Storage 1614 may be implemented as a non-volatile storage device such as, but not limited to, a magnetic disk drive, optical disk drive, tape drive, an internal storage device, an attached storage device, flash memory, battery backed-up SDRAM (synchronous DRAM) , and/or a network accessible storage device. In various implementations, storage 1614 may include technology to increase the storage performance enhanced protection for valuable digital media when multiple hard drives are included, for example.
Graphics subsystem 1615 may perform processing of images such as still or video for display. Graphics subsystem 1615 may be a graphics processing unit (GPU) or a visual processing unit (VPU) , for example. An analog or digital interface may be used to communicatively couple graphics subsystem 1615 and display 1620. For example, the interface may be any of a High-Definition Multimedia Interface, DisplayPort, wireless HDMI, and/or wireless HD compliant techniques. Graphics subsystem 1615 may be integrated into processor 1610 or chipset 1605. In some implementations, graphics subsystem 1615 may be a stand-alone device communicatively coupled to chipset 1605.
The graphics and/or video processing techniques described herein may be implemented in various hardware architectures. For example, graphics and/or video functionality may be integrated within a chipset. Alternatively, a discrete graphics and/or video processor may be used. As still another implementation, the graphics and/or video functions may be provided by a general purpose processor, including a multi-core processor. In further embodiments, the functions may be implemented in a consumer electronics device.
Radio 1618 may include one or more radios capable of transmitting and receiving signals using various suitable wireless communications techniques. Such techniques may involve communications across one or more wireless networks. Example wireless networks include (but are not limited to) wireless local area networks (WLANs) , wireless personal area networks (WPANs) , wireless metropolitan area network (WMANs) , cellular networks, and satellite networks. In communicating across such networks, radio 1618 may operate in accordance with one or more applicable standards in any version.

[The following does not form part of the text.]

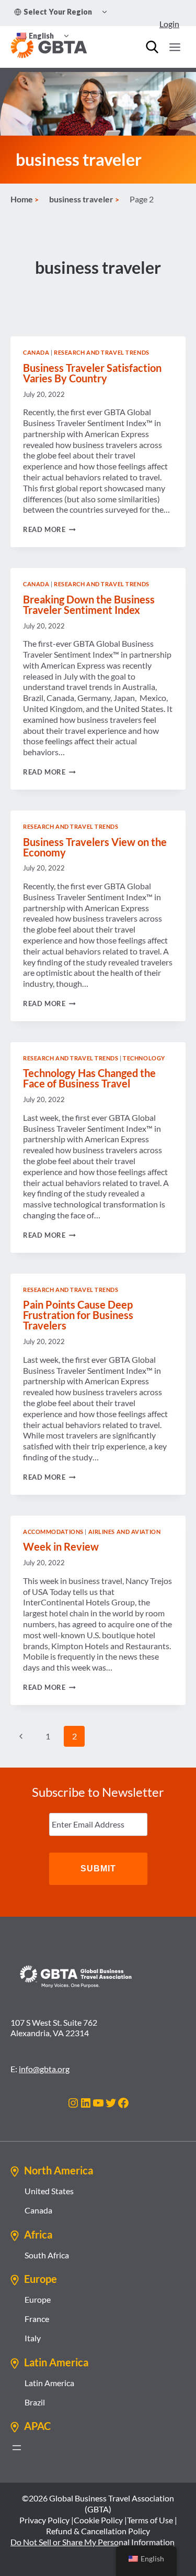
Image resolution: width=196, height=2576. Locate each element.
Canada (36, 352)
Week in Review (61, 1546)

In various implementations, display 1620 may include any television type monitor or display. Display 1620 may include, for example, a computer display screen, touch screen display, video monitor, television-like device, and/or a television. Display 1620 may be digital and/or analog. In various implementations, display 1620 may be a holographic display. Also, display 1620 may be a transparent surface that may receive a visual projection. Such projections may convey various forms of information, images, and/or objects. For example, such projections may be a visual overlay for a mobile augmented reality (MAR) application. Under the control of one or more software applications 1616, platform 1602 may display user interface 1622 on display 1620.

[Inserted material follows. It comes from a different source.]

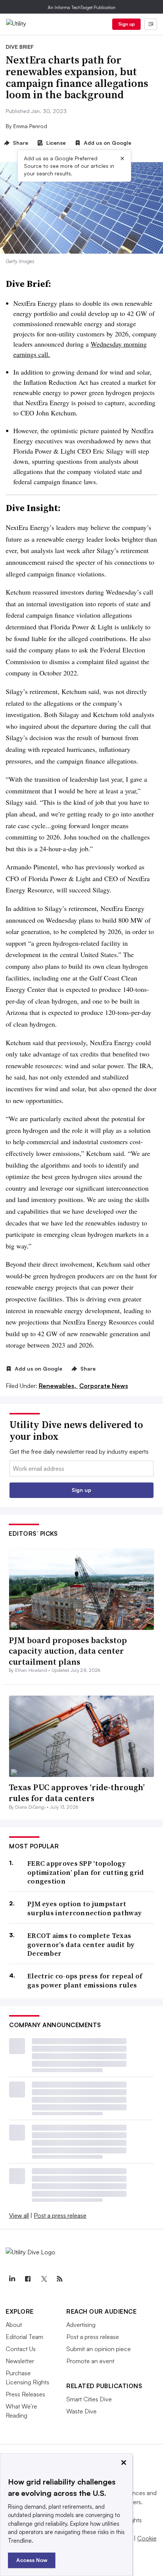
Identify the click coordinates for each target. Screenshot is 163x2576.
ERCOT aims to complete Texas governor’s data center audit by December (80, 1944)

In various implementations, content services device (s) 1630 may be hosted by any national, international and/or independent service and thus accessible to platform 1602 via the Internet, for example. Content services device (s) 1630 may be coupled to platform 1602 and/or to display 1620. Platform 1602 and/or content services device (s) 1630 may be coupled to a network 1660 to communicate (e.g., send and/or receive) media information to and from network 1660. Content delivery device (s) 1640 also may be coupled to platform 1602 and/or to display 1620.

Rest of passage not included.